··· Listed entries ···
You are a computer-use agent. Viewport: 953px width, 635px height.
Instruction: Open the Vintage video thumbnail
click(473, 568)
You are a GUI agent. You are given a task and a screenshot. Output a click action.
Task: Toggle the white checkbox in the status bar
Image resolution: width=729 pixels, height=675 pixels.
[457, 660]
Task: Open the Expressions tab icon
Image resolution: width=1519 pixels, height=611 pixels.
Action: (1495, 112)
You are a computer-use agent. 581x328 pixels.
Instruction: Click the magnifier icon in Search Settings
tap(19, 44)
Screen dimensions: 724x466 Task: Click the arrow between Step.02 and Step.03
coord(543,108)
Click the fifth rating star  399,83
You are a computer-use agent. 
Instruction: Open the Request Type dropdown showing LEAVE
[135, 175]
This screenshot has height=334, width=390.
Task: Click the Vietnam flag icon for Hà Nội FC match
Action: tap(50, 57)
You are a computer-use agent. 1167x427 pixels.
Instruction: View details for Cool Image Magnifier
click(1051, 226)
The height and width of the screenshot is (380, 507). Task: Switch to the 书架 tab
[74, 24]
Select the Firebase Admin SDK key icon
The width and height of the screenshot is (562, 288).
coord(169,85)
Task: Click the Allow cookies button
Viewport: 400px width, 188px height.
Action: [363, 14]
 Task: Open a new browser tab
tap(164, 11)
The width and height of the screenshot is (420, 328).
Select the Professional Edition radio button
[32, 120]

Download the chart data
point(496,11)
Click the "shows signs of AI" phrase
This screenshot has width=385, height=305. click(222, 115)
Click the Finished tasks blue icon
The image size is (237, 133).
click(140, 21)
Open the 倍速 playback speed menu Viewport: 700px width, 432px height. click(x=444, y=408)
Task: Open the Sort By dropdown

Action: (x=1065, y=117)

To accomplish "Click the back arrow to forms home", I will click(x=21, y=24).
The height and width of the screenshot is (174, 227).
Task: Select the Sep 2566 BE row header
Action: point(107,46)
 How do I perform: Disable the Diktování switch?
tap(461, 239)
···
# Aim of the exercise
How many lines in the records above contain the word "Open"? Reply with the number alone.

# Solution
6